• _What the task requires_:
Without altering anything, repeat each of the records.

• _Given records_:

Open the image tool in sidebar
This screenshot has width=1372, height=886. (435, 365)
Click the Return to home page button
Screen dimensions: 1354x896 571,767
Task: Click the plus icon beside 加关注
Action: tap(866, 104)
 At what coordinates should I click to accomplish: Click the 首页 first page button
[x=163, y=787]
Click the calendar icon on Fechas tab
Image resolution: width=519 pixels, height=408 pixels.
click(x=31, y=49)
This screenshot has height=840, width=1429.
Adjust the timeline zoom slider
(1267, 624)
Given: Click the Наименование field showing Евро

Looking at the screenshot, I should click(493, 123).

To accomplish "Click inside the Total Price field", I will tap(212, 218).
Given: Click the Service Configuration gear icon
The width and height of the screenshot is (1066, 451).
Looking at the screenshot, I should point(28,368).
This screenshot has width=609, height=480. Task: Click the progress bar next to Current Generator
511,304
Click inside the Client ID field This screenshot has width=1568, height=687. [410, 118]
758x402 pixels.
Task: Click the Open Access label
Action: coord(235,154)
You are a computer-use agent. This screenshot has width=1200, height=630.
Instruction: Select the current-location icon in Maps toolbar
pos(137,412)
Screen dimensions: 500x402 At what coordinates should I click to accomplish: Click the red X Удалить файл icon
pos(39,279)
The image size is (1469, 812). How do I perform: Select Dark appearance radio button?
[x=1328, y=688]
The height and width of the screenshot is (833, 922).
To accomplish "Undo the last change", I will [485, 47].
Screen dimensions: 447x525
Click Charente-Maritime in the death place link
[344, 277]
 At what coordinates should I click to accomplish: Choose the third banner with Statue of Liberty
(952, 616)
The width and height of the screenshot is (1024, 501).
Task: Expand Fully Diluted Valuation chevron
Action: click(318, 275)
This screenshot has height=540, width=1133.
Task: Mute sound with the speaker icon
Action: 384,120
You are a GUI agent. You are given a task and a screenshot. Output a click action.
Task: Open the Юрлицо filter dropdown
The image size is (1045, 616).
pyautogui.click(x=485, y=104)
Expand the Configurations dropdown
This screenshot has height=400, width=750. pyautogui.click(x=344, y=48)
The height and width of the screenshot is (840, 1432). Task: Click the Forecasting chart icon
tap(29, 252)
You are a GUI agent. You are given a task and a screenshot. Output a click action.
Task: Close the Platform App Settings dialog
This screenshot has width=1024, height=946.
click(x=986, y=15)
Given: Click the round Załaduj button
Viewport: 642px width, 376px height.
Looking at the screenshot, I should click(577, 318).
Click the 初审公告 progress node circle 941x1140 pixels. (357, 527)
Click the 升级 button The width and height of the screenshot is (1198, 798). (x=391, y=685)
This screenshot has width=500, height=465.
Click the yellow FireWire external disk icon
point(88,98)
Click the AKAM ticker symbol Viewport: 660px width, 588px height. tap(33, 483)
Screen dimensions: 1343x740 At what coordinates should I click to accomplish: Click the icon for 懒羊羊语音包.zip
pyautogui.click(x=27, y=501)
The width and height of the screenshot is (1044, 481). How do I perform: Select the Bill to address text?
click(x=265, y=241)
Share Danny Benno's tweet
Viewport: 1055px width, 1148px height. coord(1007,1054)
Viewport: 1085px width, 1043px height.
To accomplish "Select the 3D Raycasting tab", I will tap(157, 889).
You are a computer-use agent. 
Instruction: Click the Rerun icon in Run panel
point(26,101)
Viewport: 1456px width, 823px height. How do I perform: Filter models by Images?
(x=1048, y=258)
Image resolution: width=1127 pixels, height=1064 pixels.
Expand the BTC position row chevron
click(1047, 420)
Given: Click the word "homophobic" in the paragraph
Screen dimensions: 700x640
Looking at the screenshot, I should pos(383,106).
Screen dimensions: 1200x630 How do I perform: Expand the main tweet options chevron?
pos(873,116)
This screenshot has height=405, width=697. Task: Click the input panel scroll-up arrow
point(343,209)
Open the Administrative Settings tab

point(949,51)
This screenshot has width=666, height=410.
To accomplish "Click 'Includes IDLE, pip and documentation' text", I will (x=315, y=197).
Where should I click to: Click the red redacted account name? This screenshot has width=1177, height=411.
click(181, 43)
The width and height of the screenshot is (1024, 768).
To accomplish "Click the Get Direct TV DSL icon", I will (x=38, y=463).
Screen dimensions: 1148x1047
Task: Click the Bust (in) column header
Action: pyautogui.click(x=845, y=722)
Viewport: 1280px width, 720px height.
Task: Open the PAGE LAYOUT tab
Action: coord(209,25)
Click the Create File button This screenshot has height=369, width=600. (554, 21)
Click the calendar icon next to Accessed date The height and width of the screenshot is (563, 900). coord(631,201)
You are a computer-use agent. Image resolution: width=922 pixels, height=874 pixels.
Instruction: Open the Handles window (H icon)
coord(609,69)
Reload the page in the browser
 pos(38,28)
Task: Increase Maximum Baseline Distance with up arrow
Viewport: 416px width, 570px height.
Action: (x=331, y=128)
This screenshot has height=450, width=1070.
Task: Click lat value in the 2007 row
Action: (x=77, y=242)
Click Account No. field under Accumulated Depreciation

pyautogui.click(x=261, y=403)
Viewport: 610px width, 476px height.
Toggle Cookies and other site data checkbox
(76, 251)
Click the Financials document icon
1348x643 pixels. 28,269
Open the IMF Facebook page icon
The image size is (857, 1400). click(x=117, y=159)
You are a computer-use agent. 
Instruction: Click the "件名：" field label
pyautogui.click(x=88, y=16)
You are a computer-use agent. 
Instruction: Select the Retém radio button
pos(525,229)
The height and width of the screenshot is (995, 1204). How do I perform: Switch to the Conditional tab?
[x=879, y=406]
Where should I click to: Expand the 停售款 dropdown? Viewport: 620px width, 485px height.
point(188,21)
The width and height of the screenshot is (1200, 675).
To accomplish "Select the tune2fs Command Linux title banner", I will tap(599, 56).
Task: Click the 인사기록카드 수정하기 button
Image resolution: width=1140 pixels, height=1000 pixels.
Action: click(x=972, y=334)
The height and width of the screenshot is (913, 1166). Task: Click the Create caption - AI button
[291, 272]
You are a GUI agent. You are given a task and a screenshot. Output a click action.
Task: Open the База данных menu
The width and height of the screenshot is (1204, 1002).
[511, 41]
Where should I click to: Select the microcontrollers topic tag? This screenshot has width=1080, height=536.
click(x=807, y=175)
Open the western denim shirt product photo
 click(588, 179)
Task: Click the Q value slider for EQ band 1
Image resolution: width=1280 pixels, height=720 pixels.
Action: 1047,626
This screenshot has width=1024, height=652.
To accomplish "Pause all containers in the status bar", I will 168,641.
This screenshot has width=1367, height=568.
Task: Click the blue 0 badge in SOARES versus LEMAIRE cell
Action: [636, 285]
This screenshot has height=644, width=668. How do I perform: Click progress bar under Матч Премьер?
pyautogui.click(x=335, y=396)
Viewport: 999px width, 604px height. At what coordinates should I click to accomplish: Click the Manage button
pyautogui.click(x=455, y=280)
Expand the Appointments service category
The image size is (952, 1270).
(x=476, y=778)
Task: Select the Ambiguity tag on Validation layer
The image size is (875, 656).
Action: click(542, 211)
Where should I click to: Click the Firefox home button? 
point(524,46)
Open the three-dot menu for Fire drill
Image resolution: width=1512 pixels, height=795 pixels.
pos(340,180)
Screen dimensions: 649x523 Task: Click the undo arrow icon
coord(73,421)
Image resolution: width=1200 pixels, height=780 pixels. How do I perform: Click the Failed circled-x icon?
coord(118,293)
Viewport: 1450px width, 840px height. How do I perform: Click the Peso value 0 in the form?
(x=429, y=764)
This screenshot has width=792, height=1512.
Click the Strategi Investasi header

• _Result of this exercise_:
Open the image tool in sidebar
This screenshot has width=1372, height=886. (435, 365)
Click the Return to home page button
Screen dimensions: 1354x896 571,767
Task: Click the plus icon beside 加关注
Action: tap(866, 104)
 At what coordinates should I click to accomplish: Click the 首页 first page button
[x=163, y=787]
Click the calendar icon on Fechas tab
Image resolution: width=519 pixels, height=408 pixels.
click(x=31, y=49)
This screenshot has height=840, width=1429.
Adjust the timeline zoom slider
(1267, 624)
Given: Click the Наименование field showing Евро

Looking at the screenshot, I should click(493, 123).

To accomplish "Click inside the Total Price field", I will tap(212, 218).
Given: Click the Service Configuration gear icon
The width and height of the screenshot is (1066, 451).
Looking at the screenshot, I should point(28,368).
This screenshot has width=609, height=480. Task: Click the progress bar next to Current Generator
511,304
Click inside the Client ID field This screenshot has width=1568, height=687. [410, 118]
758x402 pixels.
Task: Click the Open Access label
Action: coord(235,154)
You are a computer-use agent. This screenshot has width=1200, height=630.
Instruction: Select the current-location icon in Maps toolbar
pos(137,412)
Screen dimensions: 500x402 At what coordinates should I click to accomplish: Click the red X Удалить файл icon
pos(39,279)
The image size is (1469, 812). How do I perform: Select Dark appearance radio button?
[x=1328, y=688]
The height and width of the screenshot is (833, 922).
To accomplish "Undo the last change", I will [485, 47].
Screen dimensions: 447x525
Click Charente-Maritime in the death place link
[344, 277]
 At what coordinates should I click to accomplish: Choose the third banner with Statue of Liberty
(952, 616)
The width and height of the screenshot is (1024, 501).
Task: Expand Fully Diluted Valuation chevron
Action: click(318, 275)
This screenshot has height=540, width=1133.
Task: Mute sound with the speaker icon
Action: 384,120
You are a GUI agent. You are given a task and a screenshot. Output a click action.
Task: Open the Юрлицо filter dropdown
The image size is (1045, 616).
pyautogui.click(x=485, y=104)
Expand the Configurations dropdown
This screenshot has height=400, width=750. pyautogui.click(x=344, y=48)
The height and width of the screenshot is (840, 1432). Task: Click the Forecasting chart icon
tap(29, 252)
You are a GUI agent. You are given a task and a screenshot. Output a click action.
Task: Close the Platform App Settings dialog
This screenshot has width=1024, height=946.
click(x=986, y=15)
Given: Click the round Załaduj button
Viewport: 642px width, 376px height.
Looking at the screenshot, I should click(577, 318).
Click the 初审公告 progress node circle 941x1140 pixels. (357, 527)
Click the 升级 button The width and height of the screenshot is (1198, 798). (x=391, y=685)
This screenshot has width=500, height=465.
Click the yellow FireWire external disk icon
point(88,98)
Click the AKAM ticker symbol Viewport: 660px width, 588px height. tap(33, 483)
Screen dimensions: 1343x740 At what coordinates should I click to accomplish: Click the icon for 懒羊羊语音包.zip
pyautogui.click(x=27, y=501)
The width and height of the screenshot is (1044, 481). How do I perform: Select the Bill to address text?
click(x=265, y=241)
Share Danny Benno's tweet
Viewport: 1055px width, 1148px height. coord(1007,1054)
Viewport: 1085px width, 1043px height.
To accomplish "Select the 3D Raycasting tab", I will tap(157, 889).
You are a computer-use agent. 
Instruction: Click the Rerun icon in Run panel
point(26,101)
Viewport: 1456px width, 823px height. How do I perform: Filter models by Images?
(x=1048, y=258)
Image resolution: width=1127 pixels, height=1064 pixels.
Expand the BTC position row chevron
click(1047, 420)
Given: Click the word "homophobic" in the paragraph
Screen dimensions: 700x640
Looking at the screenshot, I should pos(383,106).
Screen dimensions: 1200x630 How do I perform: Expand the main tweet options chevron?
pos(873,116)
This screenshot has height=405, width=697. Task: Click the input panel scroll-up arrow
point(343,209)
Open the Administrative Settings tab

point(949,51)
This screenshot has width=666, height=410.
To accomplish "Click 'Includes IDLE, pip and documentation' text", I will (x=315, y=197).
Where should I click to: Click the red redacted account name? This screenshot has width=1177, height=411.
click(181, 43)
The width and height of the screenshot is (1024, 768).
To accomplish "Click the Get Direct TV DSL icon", I will (x=38, y=463).
Screen dimensions: 1148x1047
Task: Click the Bust (in) column header
Action: pyautogui.click(x=845, y=722)
Viewport: 1280px width, 720px height.
Task: Open the PAGE LAYOUT tab
Action: coord(209,25)
Click the Create File button This screenshot has height=369, width=600. (554, 21)
Click the calendar icon next to Accessed date The height and width of the screenshot is (563, 900). coord(631,201)
You are a computer-use agent. Image resolution: width=922 pixels, height=874 pixels.
Instruction: Open the Handles window (H icon)
coord(609,69)
Reload the page in the browser
 pos(38,28)
Task: Increase Maximum Baseline Distance with up arrow
Viewport: 416px width, 570px height.
Action: (x=331, y=128)
This screenshot has height=450, width=1070.
Task: Click lat value in the 2007 row
Action: (x=77, y=242)
Click Account No. field under Accumulated Depreciation

pyautogui.click(x=261, y=403)
Viewport: 610px width, 476px height.
Toggle Cookies and other site data checkbox
(76, 251)
Click the Financials document icon
1348x643 pixels. 28,269
Open the IMF Facebook page icon
The image size is (857, 1400). click(x=117, y=159)
You are a computer-use agent. 
Instruction: Click the "件名：" field label
pyautogui.click(x=88, y=16)
You are a computer-use agent. 
Instruction: Select the Retém radio button
pos(525,229)
The height and width of the screenshot is (995, 1204). How do I perform: Switch to the Conditional tab?
[x=879, y=406]
Where should I click to: Expand the 停售款 dropdown? Viewport: 620px width, 485px height.
point(188,21)
The width and height of the screenshot is (1200, 675).
To accomplish "Select the tune2fs Command Linux title banner", I will tap(599, 56).
Task: Click the 인사기록카드 수정하기 button
Image resolution: width=1140 pixels, height=1000 pixels.
Action: click(x=972, y=334)
The height and width of the screenshot is (913, 1166). Task: Click the Create caption - AI button
[291, 272]
You are a GUI agent. You are given a task and a screenshot. Output a click action.
Task: Open the База данных menu
The width and height of the screenshot is (1204, 1002).
[511, 41]
Where should I click to: Select the microcontrollers topic tag? This screenshot has width=1080, height=536.
click(x=807, y=175)
Open the western denim shirt product photo
 click(588, 179)
Task: Click the Q value slider for EQ band 1
Image resolution: width=1280 pixels, height=720 pixels.
Action: 1047,626
This screenshot has width=1024, height=652.
To accomplish "Pause all containers in the status bar", I will 168,641.
This screenshot has width=1367, height=568.
Task: Click the blue 0 badge in SOARES versus LEMAIRE cell
Action: [636, 285]
This screenshot has height=644, width=668. How do I perform: Click progress bar under Матч Премьер?
pyautogui.click(x=335, y=396)
Viewport: 999px width, 604px height. At what coordinates should I click to accomplish: Click the Manage button
pyautogui.click(x=455, y=280)
Expand the Appointments service category
The image size is (952, 1270).
(x=476, y=778)
Task: Select the Ambiguity tag on Validation layer
The image size is (875, 656).
Action: click(542, 211)
Where should I click to: Click the Firefox home button? 
point(524,46)
Open the three-dot menu for Fire drill
Image resolution: width=1512 pixels, height=795 pixels.
pos(340,180)
Screen dimensions: 649x523 Task: Click the undo arrow icon
coord(73,421)
Image resolution: width=1200 pixels, height=780 pixels. How do I perform: Click the Failed circled-x icon?
coord(118,293)
Viewport: 1450px width, 840px height. How do I perform: Click the Peso value 0 in the form?
(x=429, y=764)
This screenshot has width=792, height=1512.
Click the Strategi Investasi header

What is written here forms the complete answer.